Two years later, 3G became the majority owner of Burger King Worldwide Inc., which on Tuesday announced a $12.5-billion deal to take over Tim Hortons Inc. and create the world’s third-largest fast-food firm, moving the company’s headquarters to Canada in the process.

3G Capital has grown using principles that are rare in the Brazilian business world, says Cristiane Correa, including running as a meritocracy, and maintaining relentless cost-cutting. Ms. Correa is the author of Dream Big: How the Brazilian Trio behind 3G Capital – Jorge Paulo Lemann, Marcel Telles and Beto Sicupira – acquired Anheuser-Busch, Burger King and Heinz, an unauthorized look at Mr. Lemann and his colleagues.

In sharp contrast to Mr.
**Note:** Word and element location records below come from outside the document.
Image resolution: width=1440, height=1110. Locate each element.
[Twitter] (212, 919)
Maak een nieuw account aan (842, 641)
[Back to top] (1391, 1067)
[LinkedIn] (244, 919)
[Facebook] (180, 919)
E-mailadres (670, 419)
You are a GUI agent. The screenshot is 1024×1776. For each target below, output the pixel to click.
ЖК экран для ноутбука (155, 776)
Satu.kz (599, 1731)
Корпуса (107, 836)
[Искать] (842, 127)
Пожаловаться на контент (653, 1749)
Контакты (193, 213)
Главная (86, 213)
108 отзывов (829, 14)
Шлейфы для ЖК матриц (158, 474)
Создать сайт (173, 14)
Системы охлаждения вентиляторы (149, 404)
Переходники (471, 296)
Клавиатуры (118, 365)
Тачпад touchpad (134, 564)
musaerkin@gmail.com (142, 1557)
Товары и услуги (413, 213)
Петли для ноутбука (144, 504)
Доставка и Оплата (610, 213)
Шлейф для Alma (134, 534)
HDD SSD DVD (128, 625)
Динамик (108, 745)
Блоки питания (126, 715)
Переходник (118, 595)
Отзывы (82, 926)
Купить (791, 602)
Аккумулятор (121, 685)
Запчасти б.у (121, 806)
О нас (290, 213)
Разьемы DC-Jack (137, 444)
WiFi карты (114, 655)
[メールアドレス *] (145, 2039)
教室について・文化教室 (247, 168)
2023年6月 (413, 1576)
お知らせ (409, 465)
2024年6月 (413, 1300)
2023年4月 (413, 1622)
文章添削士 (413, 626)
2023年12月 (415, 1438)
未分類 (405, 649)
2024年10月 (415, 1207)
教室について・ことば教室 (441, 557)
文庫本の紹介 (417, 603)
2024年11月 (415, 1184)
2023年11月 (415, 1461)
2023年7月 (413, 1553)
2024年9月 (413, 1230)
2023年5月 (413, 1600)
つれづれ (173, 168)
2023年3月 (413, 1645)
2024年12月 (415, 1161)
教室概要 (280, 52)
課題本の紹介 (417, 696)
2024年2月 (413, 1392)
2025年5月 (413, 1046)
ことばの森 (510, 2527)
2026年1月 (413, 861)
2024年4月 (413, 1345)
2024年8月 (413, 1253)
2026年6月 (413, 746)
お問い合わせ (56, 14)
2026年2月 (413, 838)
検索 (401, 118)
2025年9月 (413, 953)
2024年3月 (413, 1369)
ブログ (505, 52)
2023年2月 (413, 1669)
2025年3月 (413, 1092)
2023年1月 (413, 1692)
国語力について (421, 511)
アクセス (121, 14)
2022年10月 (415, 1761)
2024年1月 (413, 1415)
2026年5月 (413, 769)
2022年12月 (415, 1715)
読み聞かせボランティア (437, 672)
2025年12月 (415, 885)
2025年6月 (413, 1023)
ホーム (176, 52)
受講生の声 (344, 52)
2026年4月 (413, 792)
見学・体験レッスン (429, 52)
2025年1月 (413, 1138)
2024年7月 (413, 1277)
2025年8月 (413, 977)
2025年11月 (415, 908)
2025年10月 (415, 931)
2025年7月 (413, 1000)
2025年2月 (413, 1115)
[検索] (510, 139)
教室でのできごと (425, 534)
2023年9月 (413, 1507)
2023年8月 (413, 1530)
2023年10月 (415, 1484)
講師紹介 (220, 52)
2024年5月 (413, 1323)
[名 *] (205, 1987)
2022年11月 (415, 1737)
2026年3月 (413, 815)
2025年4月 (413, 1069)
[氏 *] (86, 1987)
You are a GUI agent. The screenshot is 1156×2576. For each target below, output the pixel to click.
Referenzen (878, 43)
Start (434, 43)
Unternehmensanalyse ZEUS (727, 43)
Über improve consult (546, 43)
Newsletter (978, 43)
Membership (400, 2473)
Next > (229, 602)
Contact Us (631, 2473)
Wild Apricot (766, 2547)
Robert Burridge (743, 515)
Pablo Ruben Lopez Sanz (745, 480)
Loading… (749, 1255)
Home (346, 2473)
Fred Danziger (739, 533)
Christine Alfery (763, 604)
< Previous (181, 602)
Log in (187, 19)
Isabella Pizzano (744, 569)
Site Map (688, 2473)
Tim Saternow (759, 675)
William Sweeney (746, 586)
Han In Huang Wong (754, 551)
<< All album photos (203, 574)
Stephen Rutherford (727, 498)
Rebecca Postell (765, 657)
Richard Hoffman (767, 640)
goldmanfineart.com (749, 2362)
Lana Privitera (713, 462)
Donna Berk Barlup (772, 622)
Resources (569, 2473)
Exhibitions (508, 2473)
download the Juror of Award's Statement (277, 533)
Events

Batista, the men at the top of 3G relentlessly eschew media interaction, and the firm declined an interview request from the Globe and Mail on their behalf.

Mr. Lemann's father was a Swiss immigrant who founded a dairy products firm, while his mother was Brazilian. He grew up well-off in Rio de Janeiro, attended the city’s most elite private school and went to Harvard University to study economics, although he was nearly expelled after an incident involving fireworks. He began in the brokerage business in Rio and then moved to Credit Suisse in Geneva, all the while pursuing a professional tennis career.

He made it to Wimbledon in 1962 but concluded he would never dominate global tennis, and so left the sport as a hobby to focus on investing. He created Garantia, one of the first investment banks in Brazil; two of his preset-day partners, Mr. Telles and Mr. Sicupira, began as employees at the bank and were promoted through the ranks, while the fourth, Roberto Thompson, joined later but also earned his way to the partners’ office. In 1998 they sold Garantia to Credit Suisse First Boston, for $675-million.

The other three men continue to reside in Rio, but Mr. Lemann today divides his time between Zurich and Sao Paulo. He scuba dives and still plays tennis, but avoids parties and socializes only with a small group of friends, said Ms. Correa. Despite owning the world’s largest beer company and one of the biggest global fast food chains, Burger King, Mr. Lemann neither drinks beer nor eats burgers she said, but is abstemious in his personal life. He lives in a large but not ostentatious house in Sao Paulo; it is not heavily fortified although two of children were the subject of a kidnapping attempt in 1999. And he has an estimated personal net worth of $22-billion.

“For them to start as bankers, and then buy a retail company [Lojas Americas, now one of Brazil’s largest], and then a beverage company, was something different in Brazil,” said Ms. Correa. “But the main difference is the culture Lemann first implemented 40 years ago – a culture of meritocracy, which was a word people didn’t even know.”

3G’s relentless focus on cost-cutting is the other characteristic that distinguishes it here. “Costs are like fingernails – you have to cut them continuously,” is Mr. Sicupira’s mantra, according to the Brazilian business magazine Exame. In contrast, cost-saving is an idea that typically becomes less and less of a focus here as a company grows.

3G’s tactics, in fact, impressed even Mr. Batista, who commented on Mr. Lemann’s focus on motivating employees through profit-sharing and other methods. He called it an “extraordinary culture.” Last week, just for good measure, Mr. Batista auctioned off the Lamborghini he used to keep in his living room.